= Task list =
(1) In the forum thread about the book Fishing the Ohio River, which pools does Cattin' Around mainly fish?
(2) Pick up the forum thread about the book Fishing the Ohio River at the point where it stops, and continue it.
Start of Document passage
# Just got my copy of Fishing the Ohio River



## Cattin' Around (Apr 27, 2010)

Although a little dated (lots of mullets), a very good book. Now I know why all you guys on the Upper Ohio post on here; the fishing up there sounds great. I primarily fish the Markland, Mehldal, and Greenup pools (fiancee lives in Huntington), so I'm gonna put this bad boy to use. I can't speak for the Ohio River right now, but the sauger and walleye are starting to pick up over here on the White River in Indiana. Tight lines to all.

PS: Anyone on here fishing out of a kayak? I've got two of them rigged out for it, and I'm able to get into all sorts of places that a motor boat can't go. I'll be trying out some of the non-navigable portions of the tribs in the book. The kayaks opened up lots of new spots for me, and also gives some good exercise. Plus you get to see all sorts of critters that are usually scared away by props.


----------



## snake69 (Sep 26, 2005)

If ya don't mind, I'd like to know where ya got the book and how I can get one. We were just talkin' today while fishing the river from shore about fishing it more from the boats come spring. thanks...!


----------



## snag (Dec 27, 2005)
End of Document passage
Start of Records supplied
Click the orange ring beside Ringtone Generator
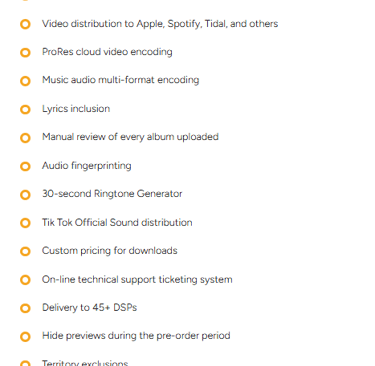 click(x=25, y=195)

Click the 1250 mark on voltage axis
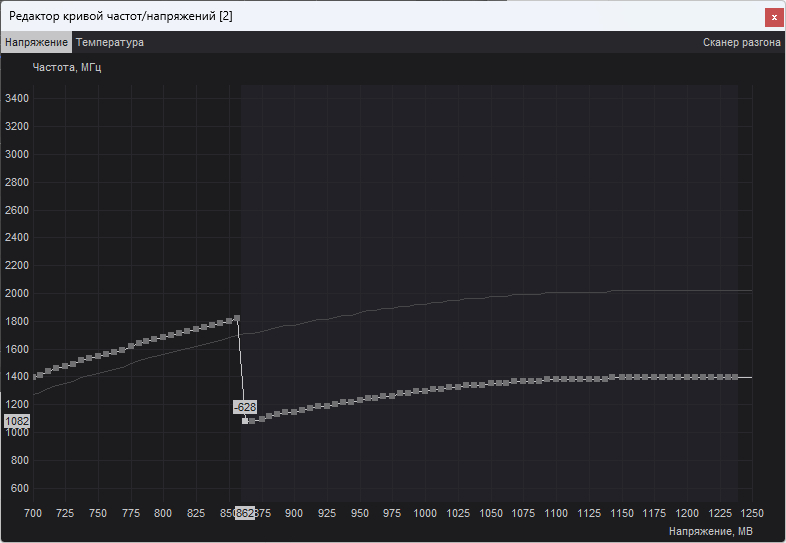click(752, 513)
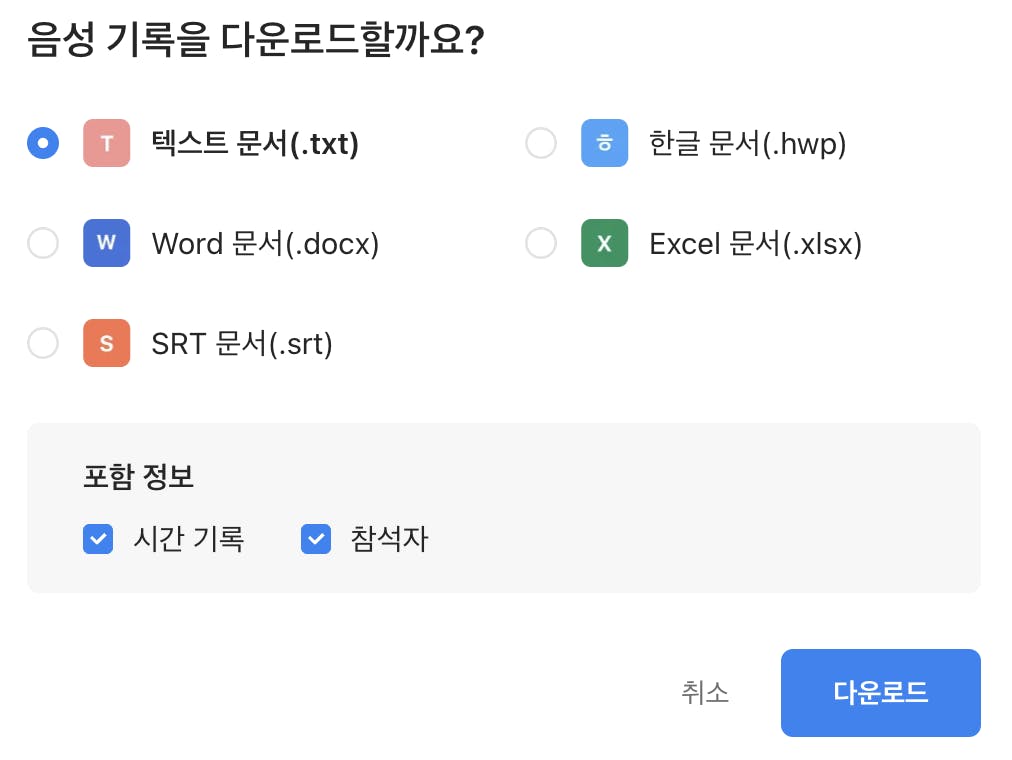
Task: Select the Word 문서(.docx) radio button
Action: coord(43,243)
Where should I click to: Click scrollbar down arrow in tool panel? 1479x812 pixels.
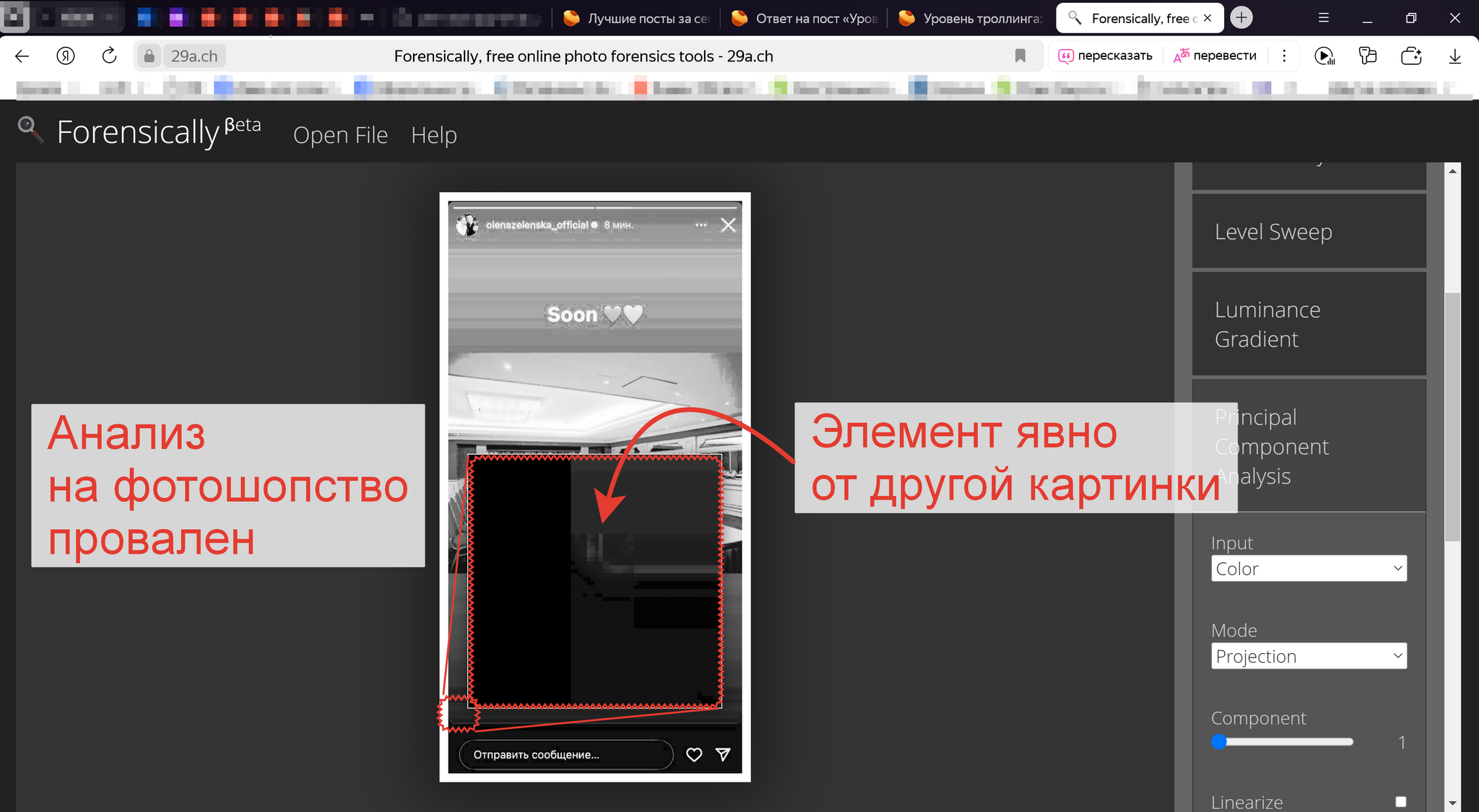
End of Records supplied
= Answers per task =
(1) The Markland, Mehldal, and Greenup pools.

(2)
i wonder if it,s the same one i got. i have the ohio river navigation charts booklet,it covers from pittsburgh all the way to hannibal locks shows all tribs and discharges , channels and islands, catti a- is it the fishing the ohio river book by mark hicks i got that also i picked it up at a sporty show in akron many moons ago, mark h was promoting.. it covers the waters from pa- to markland ind.. anyone interested in the charts booklet snake??? free...


----------



## snake69 (Sep 26, 2005)

I'm thinking the one he is referring to is from Mark Hicks....I've heard of it, but not got to read it..... Seen the nav charts....don't do me near as much good...............


----------



## Cattin' Around (Apr 27, 2010)

Mark Hicks wrote it. The book covers the OH down to Markland Dam. I got mine on Amazon. With the knowledge gleaned from creel/personal river surveys, its a good tool in the river arsenal. I"ll put it to use in the coming weeks. Until then, its walleye/sauger on the East Fork of the White River in southern IN.


----------



## snag (Dec 27, 2005)

yeah thats the one i got to, it does have lots of info on each pool of the river..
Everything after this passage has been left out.